Na bagnach ostrza podsuwają się do moich dzielnych łuczników. Zmieniłem ustawienie jazdy na prawym skrzydle.
Następne walki. W środku moje włócznie zostały odepchnięte, a na bagnach dzielne łuki poległy w walce z barbarzyńcami z północy.
Oczywiście przez cały czas moje łuki strzelają do ostrzy, wiadomo z jakim skutkiem. Na zdjęciu poniżej widać jak, na lewym skrzydle, dzielny oddział włóczni wygrywa walkę z 3 podstawkami ostrzy.
Kolejne walki i moje oddziały zostały odrzucone. Odziałem kawalerii zocowałem oddział nieprzyjaciela. Zostało to, na poniższym zdjęciu, dokładnie naniesione :).
Ciąg dalszy walk. Moje dwa oddziały włóczni mężnie zginęły. Reszta odrzucona.
Mieszkowe łuki zabiły, na bagnach oddział harcowników. Środek odrzucony.
Cofnąłem się oddziałem łuków aby zrobić linię. Przypomnę, że walki trwały długo więc nie wiem czy wszystko dobrze pamiętam :). Łuki na bagnach, strzelają dalej.
Posłałem kawalerię na bagna, aby razem z odziałem łuków stworzyła wspólny front do walki z najeźdźcą. W efekcie został jedynie odepchnięty.Na lewym skrzydle remis. Włócznie w walce z ostrzami trzymają się dzielnie.
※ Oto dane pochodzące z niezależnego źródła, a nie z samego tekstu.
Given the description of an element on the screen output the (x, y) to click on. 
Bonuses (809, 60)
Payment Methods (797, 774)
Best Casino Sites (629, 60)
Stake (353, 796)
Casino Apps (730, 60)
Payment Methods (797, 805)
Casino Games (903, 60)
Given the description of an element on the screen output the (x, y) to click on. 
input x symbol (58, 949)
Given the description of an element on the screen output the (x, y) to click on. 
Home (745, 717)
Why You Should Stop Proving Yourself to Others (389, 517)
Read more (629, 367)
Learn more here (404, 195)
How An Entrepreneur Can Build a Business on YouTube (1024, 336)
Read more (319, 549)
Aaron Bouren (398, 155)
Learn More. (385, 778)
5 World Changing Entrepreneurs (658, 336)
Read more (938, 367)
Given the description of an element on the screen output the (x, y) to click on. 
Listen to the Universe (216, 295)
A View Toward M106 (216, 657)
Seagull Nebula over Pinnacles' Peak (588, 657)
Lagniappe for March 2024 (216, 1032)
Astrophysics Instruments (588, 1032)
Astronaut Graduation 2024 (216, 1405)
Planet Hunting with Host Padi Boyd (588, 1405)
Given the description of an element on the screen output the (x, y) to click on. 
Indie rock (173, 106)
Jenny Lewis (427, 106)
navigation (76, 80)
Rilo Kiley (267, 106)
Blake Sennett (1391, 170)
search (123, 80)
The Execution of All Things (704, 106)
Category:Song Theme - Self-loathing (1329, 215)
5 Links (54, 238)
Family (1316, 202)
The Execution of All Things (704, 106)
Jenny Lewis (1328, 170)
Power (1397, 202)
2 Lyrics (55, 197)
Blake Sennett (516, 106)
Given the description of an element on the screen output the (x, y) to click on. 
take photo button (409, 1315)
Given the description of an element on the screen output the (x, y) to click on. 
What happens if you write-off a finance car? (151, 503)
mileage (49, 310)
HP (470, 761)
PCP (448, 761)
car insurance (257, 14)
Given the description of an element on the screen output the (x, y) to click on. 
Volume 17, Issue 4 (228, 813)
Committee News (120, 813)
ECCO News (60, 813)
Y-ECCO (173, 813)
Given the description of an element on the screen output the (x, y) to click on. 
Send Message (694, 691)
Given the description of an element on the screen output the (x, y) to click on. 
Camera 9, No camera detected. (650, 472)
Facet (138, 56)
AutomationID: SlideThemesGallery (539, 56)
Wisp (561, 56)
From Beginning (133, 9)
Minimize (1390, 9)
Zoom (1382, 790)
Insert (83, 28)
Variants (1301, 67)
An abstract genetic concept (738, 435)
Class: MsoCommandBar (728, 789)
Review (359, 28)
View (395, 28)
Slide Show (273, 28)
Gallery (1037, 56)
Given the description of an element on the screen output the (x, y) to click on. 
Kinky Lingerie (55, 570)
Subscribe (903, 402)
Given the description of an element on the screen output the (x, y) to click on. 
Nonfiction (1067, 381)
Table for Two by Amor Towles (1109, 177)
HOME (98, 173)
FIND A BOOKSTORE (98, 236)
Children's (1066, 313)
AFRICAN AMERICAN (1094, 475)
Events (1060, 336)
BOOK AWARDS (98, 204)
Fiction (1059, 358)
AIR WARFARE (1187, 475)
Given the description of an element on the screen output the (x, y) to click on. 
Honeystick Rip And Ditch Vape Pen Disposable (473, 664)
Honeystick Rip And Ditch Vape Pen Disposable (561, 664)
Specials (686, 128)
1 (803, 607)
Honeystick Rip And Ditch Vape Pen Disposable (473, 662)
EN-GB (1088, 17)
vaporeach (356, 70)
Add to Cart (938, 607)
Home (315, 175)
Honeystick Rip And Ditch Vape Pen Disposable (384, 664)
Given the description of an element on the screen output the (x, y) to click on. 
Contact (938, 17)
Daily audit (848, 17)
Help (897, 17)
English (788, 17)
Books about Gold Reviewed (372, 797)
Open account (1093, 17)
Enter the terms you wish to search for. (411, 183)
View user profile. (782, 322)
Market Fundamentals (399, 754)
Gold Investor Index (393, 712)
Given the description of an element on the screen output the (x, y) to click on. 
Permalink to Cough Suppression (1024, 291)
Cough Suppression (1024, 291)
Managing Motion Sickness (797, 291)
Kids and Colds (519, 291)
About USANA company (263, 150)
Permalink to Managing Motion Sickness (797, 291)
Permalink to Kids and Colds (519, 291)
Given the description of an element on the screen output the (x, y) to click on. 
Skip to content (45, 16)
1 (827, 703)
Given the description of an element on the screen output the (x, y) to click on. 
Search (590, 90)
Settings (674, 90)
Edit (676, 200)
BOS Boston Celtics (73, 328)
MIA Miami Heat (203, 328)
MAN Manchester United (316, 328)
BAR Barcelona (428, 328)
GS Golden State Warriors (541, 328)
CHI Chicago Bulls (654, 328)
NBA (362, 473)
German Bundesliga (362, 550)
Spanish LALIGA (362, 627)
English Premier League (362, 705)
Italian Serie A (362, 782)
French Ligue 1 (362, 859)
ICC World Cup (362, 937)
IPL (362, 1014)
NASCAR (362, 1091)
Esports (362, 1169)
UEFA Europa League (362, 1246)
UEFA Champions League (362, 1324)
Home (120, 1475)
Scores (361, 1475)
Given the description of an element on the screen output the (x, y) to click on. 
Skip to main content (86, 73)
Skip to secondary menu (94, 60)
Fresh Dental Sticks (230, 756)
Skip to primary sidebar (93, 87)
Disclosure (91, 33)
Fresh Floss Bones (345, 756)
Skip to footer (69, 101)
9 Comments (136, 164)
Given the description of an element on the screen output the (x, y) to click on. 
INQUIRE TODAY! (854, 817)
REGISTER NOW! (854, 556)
Na prawym skrzydle mordercza szarża. Na kościach 6 i 1. Oddział wikingów zlikwidowany. Na lewym dzielne włócznie odrzuciły ostrza. W centrum generał odrzucony.
Ostatnia faza bitwy. Włócznie po lewej zostały zlikwidowane przez zamknięcie drzwi , ale turę wcześniej przy identycznej sytuacji był remis, Dzielne Chłopaki. Mieszko przegrał, ale ubił 3 podstawki.